If you spend any time with me at all you will find out I am a big fan of Mark’s gospel. For a member of the television generation such as myself, it speaks right to me. It is like the made for T.V. version of the good news of Christ. It is fast paced and action packed, Heck you can probably read the whole thing in about half an hour. It doesn’t get mired down in long-winded theological discourses, it even has a cliffhanger sort of ending.

And that beginning!

1The beginning of the good news of Jesus Christ, the Son of God.

There is no long-winded genealogy, no setup, just good news. Author Eugene Peterson writes this about Mark’s gospel:

An event has taken place that radically changes the way we look at and experience the world, and he can’t wait to tell us about it. There is an air of breathless excitement in nearly every sentence he writes. The sooner we get the message, the better off we’ll be, for the message is good, incredibly good: God is here, and he’s on our side.[1]

This isn’t just good news. The one word we translate as two words, “good news” is the same word we translate as “gospel” (euongalion), we are talking about really good news. This is exciting stuff!

The thing that draws me to Mark’s gospel is what draws me to do what I do. It is the breathless excitement of news so good, you can’t help but get revved up about it.

Mark’s enthusiasm is a good picture of my journey.

Most of you don’t know a whole lot about me. You have heard some bits and pieces. You may have read my bio in the newsletter. I have had a chance to sit down and talk to some of you.
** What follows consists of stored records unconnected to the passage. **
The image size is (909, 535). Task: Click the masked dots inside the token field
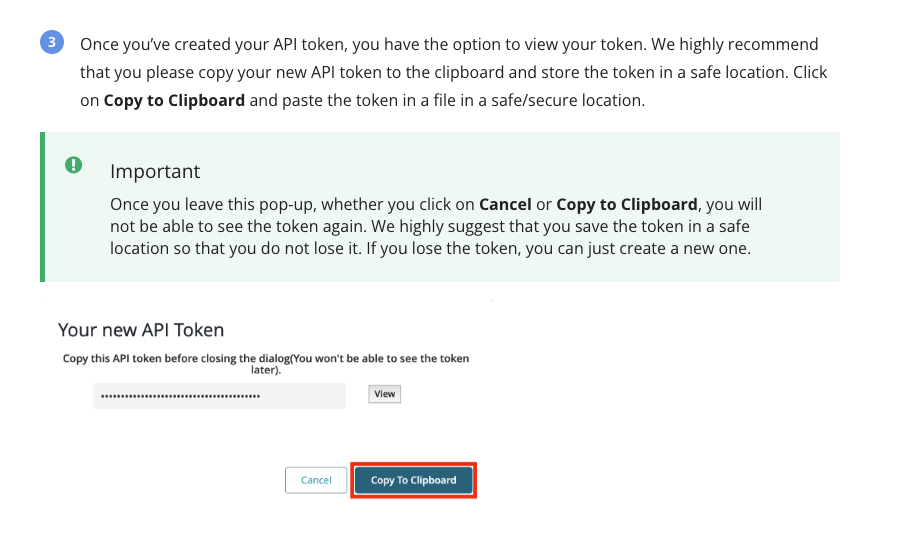point(180,396)
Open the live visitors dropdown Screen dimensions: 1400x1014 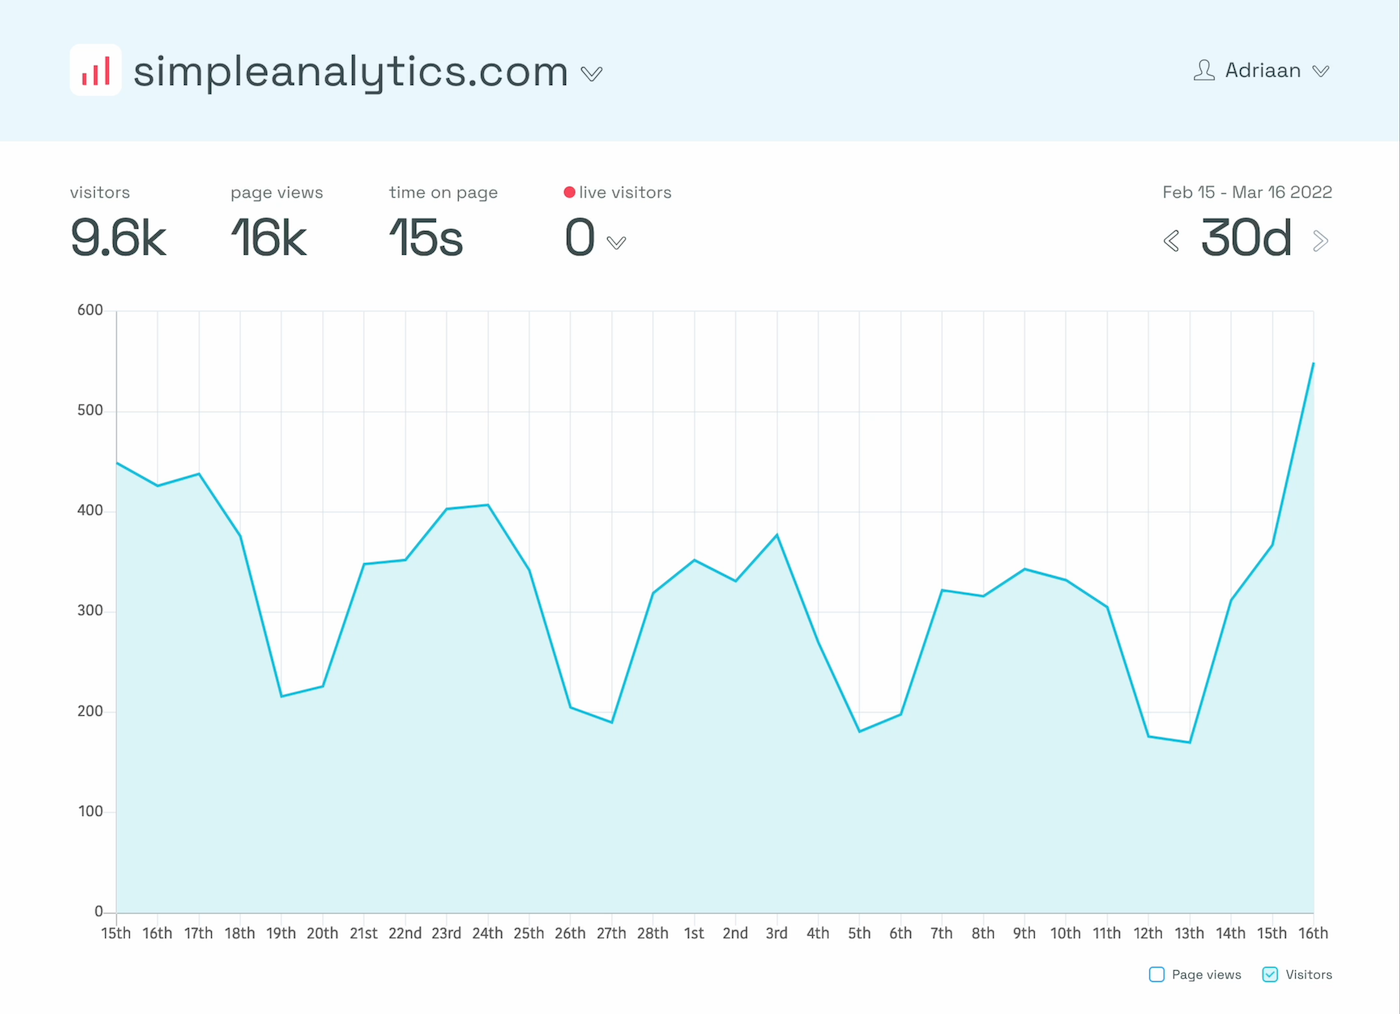pyautogui.click(x=617, y=242)
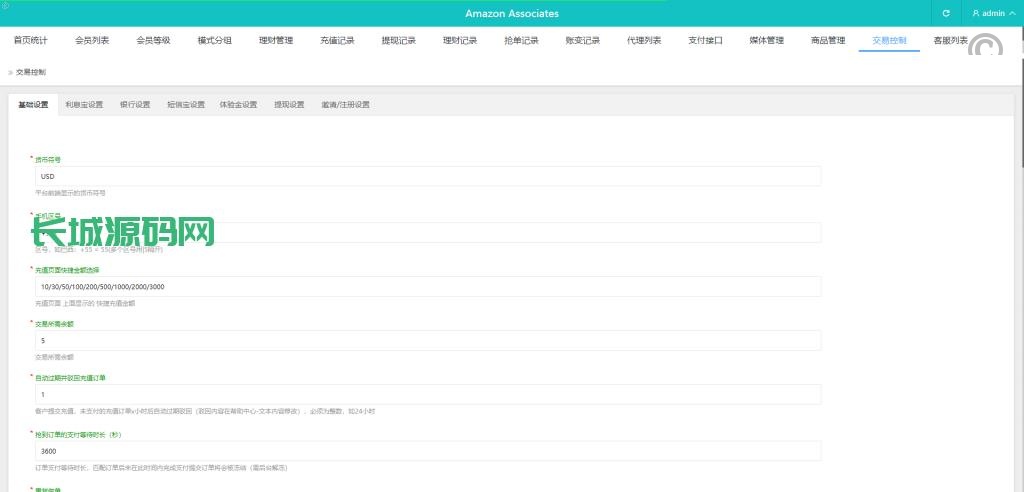Click the 交易控制 breadcrumb link
The image size is (1024, 492).
pos(30,72)
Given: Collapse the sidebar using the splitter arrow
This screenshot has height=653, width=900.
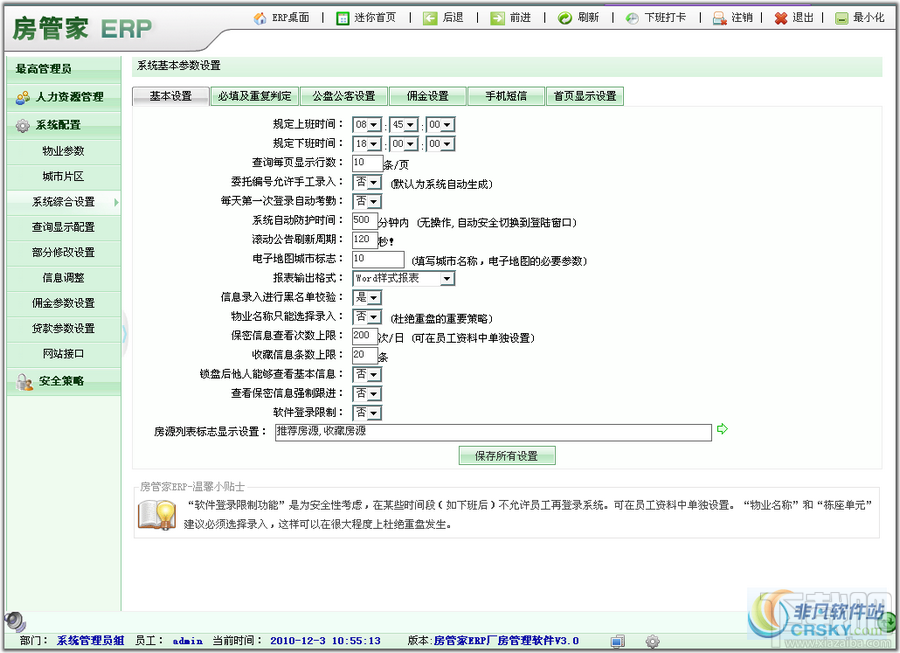Looking at the screenshot, I should tap(125, 333).
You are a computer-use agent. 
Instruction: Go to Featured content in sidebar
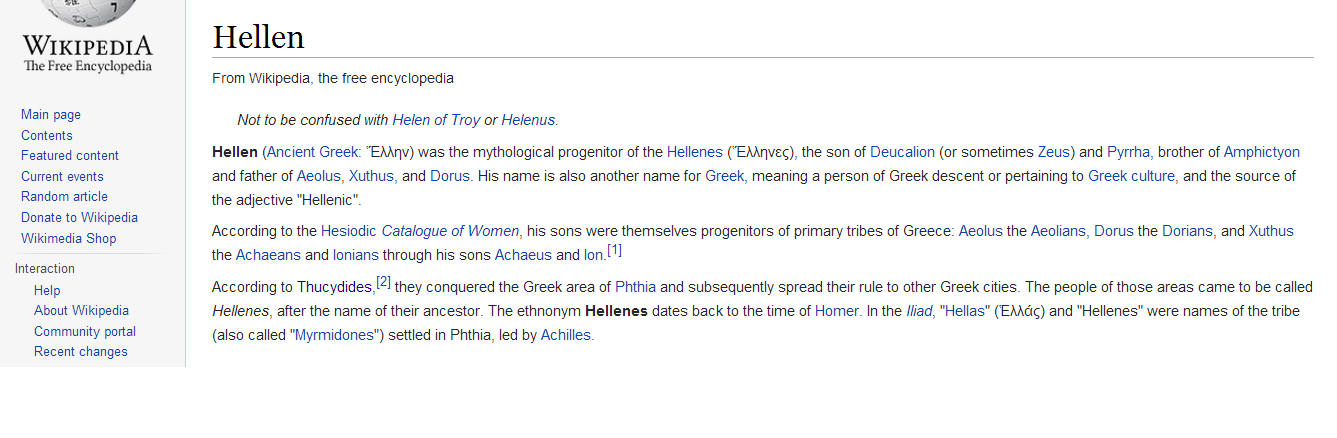pos(70,156)
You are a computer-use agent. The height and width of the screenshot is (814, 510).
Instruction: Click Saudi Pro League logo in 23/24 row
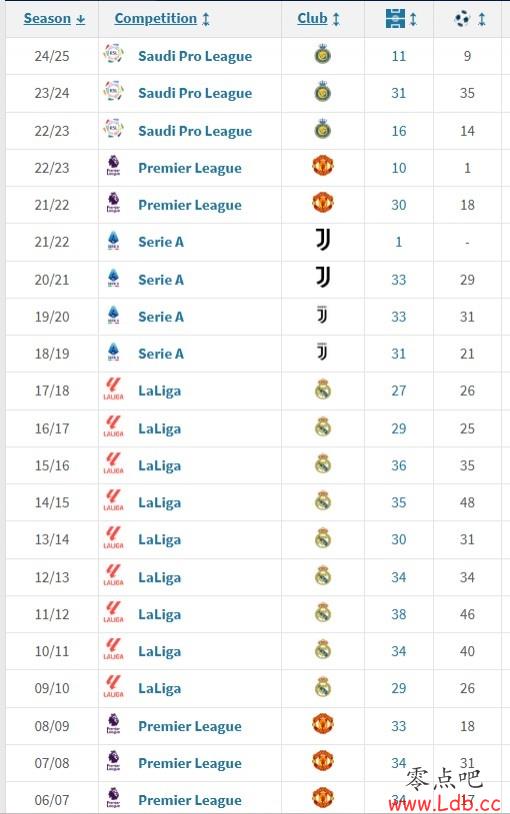pyautogui.click(x=113, y=92)
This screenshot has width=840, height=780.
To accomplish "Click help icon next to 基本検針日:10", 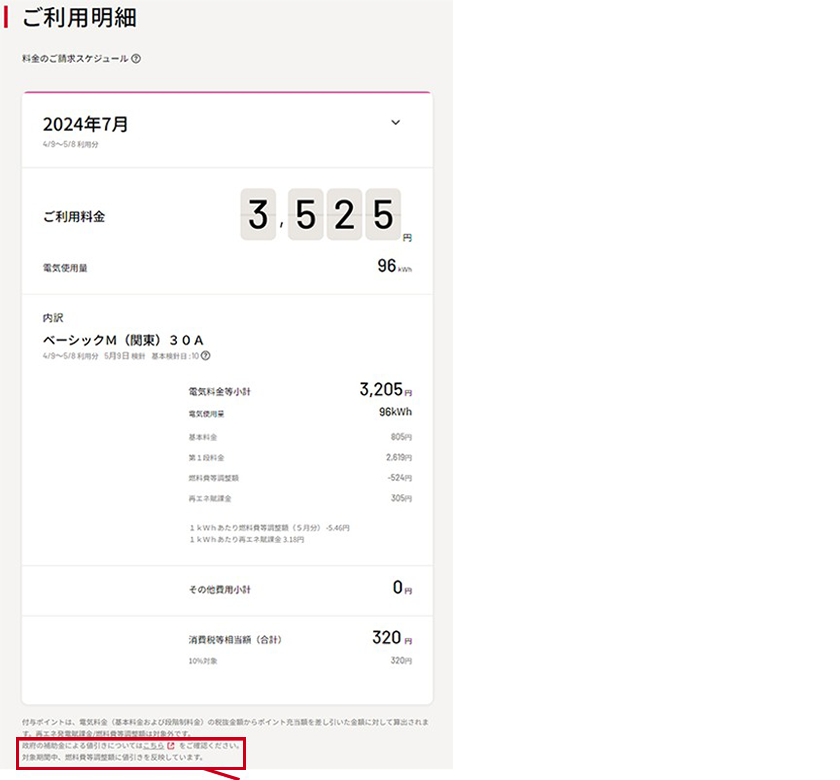I will pos(206,356).
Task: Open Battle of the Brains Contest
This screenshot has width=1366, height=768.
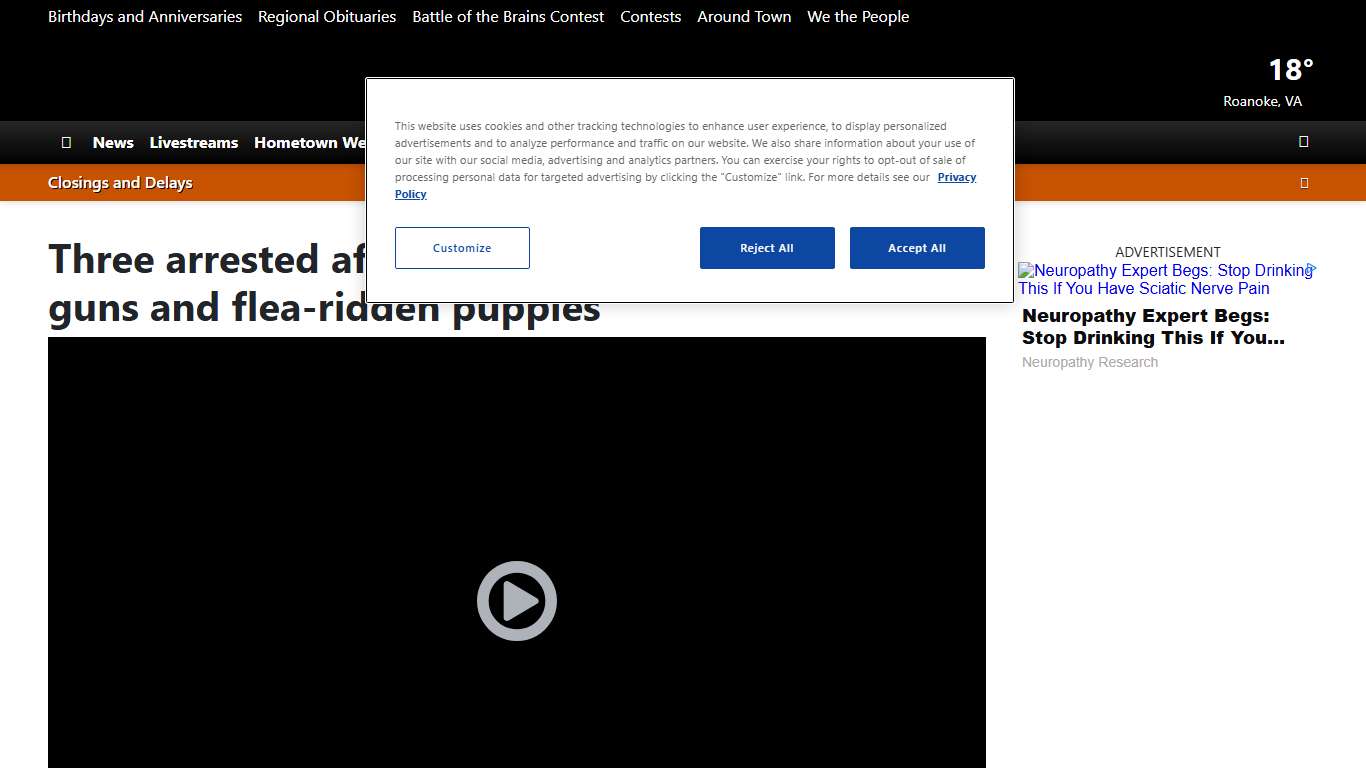Action: [508, 17]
But, for most of you, you have no choice but to take the limit data you have about me and fill in the blanks. There is nothing wrong with that, it is kind of how we are wired. When we meet someone we create a composite of what we know, filled in with information from past experience. You know some things about me. You know I am a pastor. You might know that I am not from Texas originally, either because I told you or because I talk funny. I have a wedding ring on my finger, so, even if you haven’t met my wife, you can guess I am married. Maybe you have known another somewhat young, married pastor from out of state, and you may transfer some of his traits onto me until you get to know me better.

Most people miss something with me when they try to fill in the blanks. When was I called to ministry? I am at that age where, if I took my time through school, this could be my first career. But it isn’t. So, I was called to ministry as a an adult. Was that due to the nurturing in the faith I received as I child? No. This may make you begin to reevaluate the composite picture you have created of me: I was not nurtured in the faith as a child.

Yes, I grew up on Church Street in Eden, New York but never once spent a Sunday morning in the pew of any one of the five churches that were in walking distance of my house.

I didn’t even find my way to Christianity as a youth. I wasn’t invited to a youth camp or a lock-in that helped me find my way to God. When I went to college on the shores of Lake Erie at the State University of New York, College at Fredonia, there was a church right across the street from the school that offered Wednesday night dinner to college students, but I never went. I took my degree in communications and made a career as a radio disc jockey in New York, Pennsylvania and Texas. I went to church a couple of times, for weddings and funerals.

By just looking at me, most people don’t consider that through my teenage years, through college, through my first career I had no relationship with God or the church whatsoever. When people ask me if I am a second career pastor, I say “no, I am a second career Christian.”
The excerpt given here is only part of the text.